Vogliamo Asia a Xfactor, senza se e senza ma

Il movimento #metoo ha generato quasi solo un’immensa quantità di moralismo e gossip. Proprio chi è scettico sulla validità ”politica” del movimento non può non difendere Asia. Amici di Sky, teniamocela

E adesso amici di Sky fateci la cortesia di tenere Asia Argento come giudice di Xfactor. Senza se, senza ma, e senza mezze soluzioni tipo mantenerla per le puntate già registrate e cercare un sostituto/a per quelle ancora da registrare. Bisogna tenere Asia Argento perché di musica ne sa, perché buca lo schermo, perché da sempre ha mostrato una grande generosità artistica perfino in quel film, “Ingannevole il cuore sopra ogni cosa” che è stato sfortunatissimo per lei. Dopo il film la rivelazione che l’autore del libro da cui era tratto era un fake (JT Leroy era in realtà la scrittrice Laura Albert); e a distanza di anni l’intenibile denuncia per molestie del protagonista bambino, trasformatosi in attore in bacino di carenaggio e alla disperata ricerca di soldi, Jimmy Bennett.

Di fango e stracci che sono venuti fuori dalla denuncia di Bennett la cosa che fa, mediaticamente, più impressione è l’atteggiamento dei denigratori della Argento. Quelli che non credevano al dispositivo #metoo all’inizio (quando era Asia a denunciare), e che adesso ci credono solo per pronunciare un esemplare “ben le sta” nei confronti di Asia.

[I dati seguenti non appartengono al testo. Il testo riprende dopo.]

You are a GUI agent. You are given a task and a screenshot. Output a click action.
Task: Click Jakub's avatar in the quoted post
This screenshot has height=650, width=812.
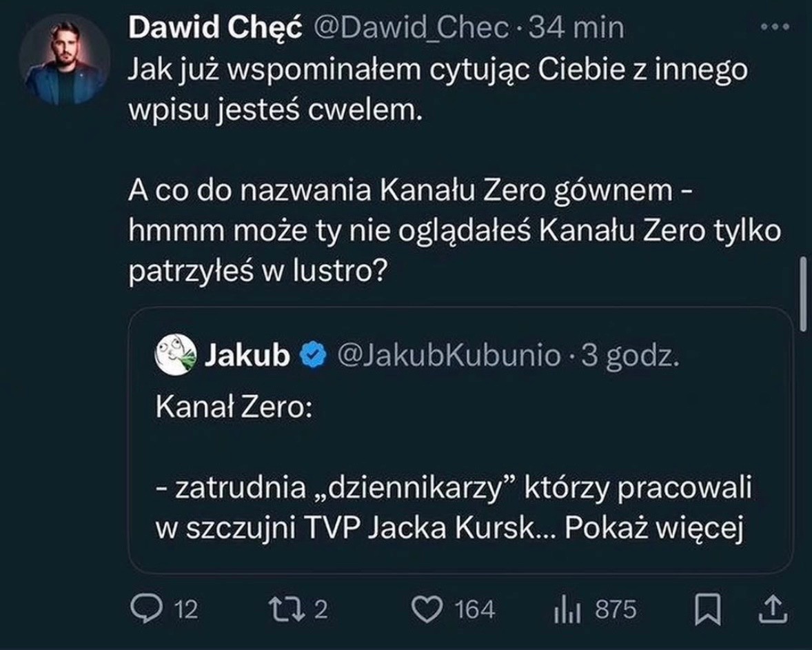click(175, 356)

E no, belli e cari. O si accetta la logica della denuncia mediatica o si rifiuta. Negli Usa si è scelto di accettarla, e se sono venuti fuori una quantità di paradossi che ora rischiano di soffocare l’intero movimento. Il moralismo calvinista che si ripresenta, un rintocco luttuoso sotto la maschera della liberazione sessuale, e l’idea davvero da bestie -con cui abbiamo dimenticato qualche migliaio di anni di cultura- secondo cui l’opera si identifica con l’autore hanno fatto fuori geni come Woody Allen e artisti grandiosi come Kevin Spacey.

Lasciando al loro destino i giornali, e il mondo delle star e starlette -in fondo chi se frega di loro- ci si chiede cosa sia cambiato davvero nel quotidiano di ognuno di noi. I capufficio porci sono ancora lì o no?

In Italia qualche denuncia coraggiosa, e qualche reputazione rovinata (vedi alla voce Fausto Brizzi) hanno fatto un bel po’ di carne da gossip. L’unico interesse generale è chi ha scopato chi.
Come la vicenda Argento, del resto. Chissà quanti hanno letto per tensione morale i messaggi diffusi da Rain Dove, La modella 27enne, compagna di Rose McGowan -o meglio ex compagna, tutto è fluido e gossipparamente ghiotto sull’instagram di colei che si autodefinisce “gender capitalist”- in cui la Argento ammetteva i rapporti sessuali con Bennett e quanti lo hanno fatto per farsi un po’ i fatti di Asia. Non facciamo gli scemi e raccontiamocela una buona volta: è solo gossip nel mare del gossip.

La sensazione, in breve, è che tutto il can can si sia risolto nell’epifenomeno. La somma cretinata delle guide sui giornali all’approccio non molesto, le sfuriate dannunzian-menefreghiste degli editorialisti di destra e quelle ideologico-educative delle editorialiste di sinistra. Lasciando al loro destino i giornali, e il mondo delle star e starlette -in fondo chi se frega di loro- ci si chiede cosa sia cambiato davvero nel quotidiano di ognuno di noi. I capufficio porci sono ancora lì o no? Quelli che pensano che dirigere qualsiasi cosa implichi una qualche sorta di ius primae noctis sono ancora lì o no? La sensazione è che la ferita antica che ogni donna si porta dentro sia ancora lì. E che le battaglie rappresentative. nella loro forza protrettica, facciano vittime a caso, basta avere il mignolo di uno scheletro nell’armadio, e c’è sempre uno che al posto di un’armadio ha una cassaforte.

Anche per questo, perché il movimento #metoo ha mostrato molti dei suoi limiti, sarebbe bene andare oltre. Quindi, cari amici di Sky, Asia è competente, è brava, e buca lo schermo. Teniamocela, su.